Because LiveIntent’s Identity Graph has an extensive scale — 900mm active hashes, 25B identifiers, 10B devices — LiveIntent can also identify anonymous traffic to the publisher’s site. It enables publishers to capitalize on every signal across their digital properties — regardless of whether or not the visitor was previously unknown or anonymous to the publisher.
How-to: Choosing the Right ID Solution
AB: There are many identity solutions that publishers can choose. How would you propose a brand choose the best identity solution for their business and prepare for third-party cookie depreciation?
MP: Choosing the right identity solution for a brand can be a complex process, and there are several factors to consider. Here are some steps a brand can take to choose the best identity solution and prepare for third-party cookie depreciation:
Assess current needs and goals, including data collection and use practices, privacy policies, and the experiences the brand wants to offer its customers.

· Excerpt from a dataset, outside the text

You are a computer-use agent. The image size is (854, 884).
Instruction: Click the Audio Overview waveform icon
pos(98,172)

Evaluate identity solutions, such as hashed email addresses, browser-based solutions, and alternative technologies, like Federated Identity, and decide which solution best meets their needs.

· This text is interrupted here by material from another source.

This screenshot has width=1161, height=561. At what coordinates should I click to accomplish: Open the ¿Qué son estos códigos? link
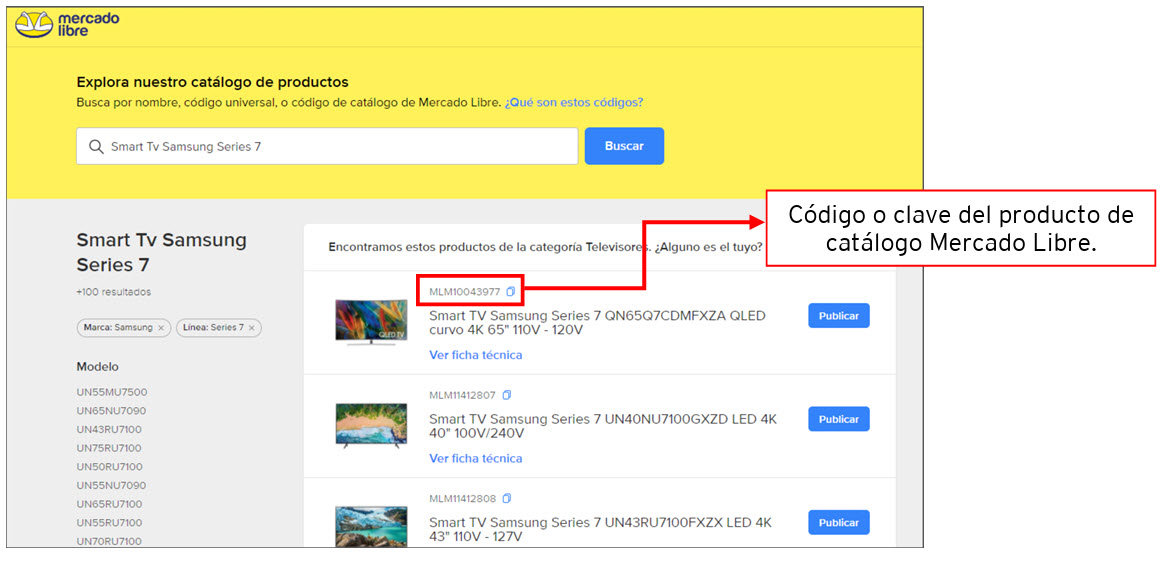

Review flexibility and ease of use, such as whether the solution enables first-party data activation across channels to drive and unlock revenue.
Consider privacy and security implications and choose a solution that protects user data and complies with relevant privacy laws and regulations.
Assess the trustworthiness of the vendors offering each solution and choose a vendor with a proven track record of protecting user data and complying with privacy laws.
Continuously monitor and evaluate the performance and effectiveness of its chosen identity solution and make adjustments as necessary to ensure you meet your goals and privacy and security standards.
Liveintent’s identity solution is interoperable, and its nonID serves as a bridge to other identifiers in the bidstream. Brands and publishers can implement Liveintent’s solution and test and optimize yield through its configurable options. For example, if a brand or publisher wants to test yield using Unified ID 2.0, LiveIntent offers a configuration option to translate the Liveintent nonID into Unified ID 2.0. Essentially, the brand or publisher only needs Liveintent to optimize yield, eliminating the need for multiple identity solutions.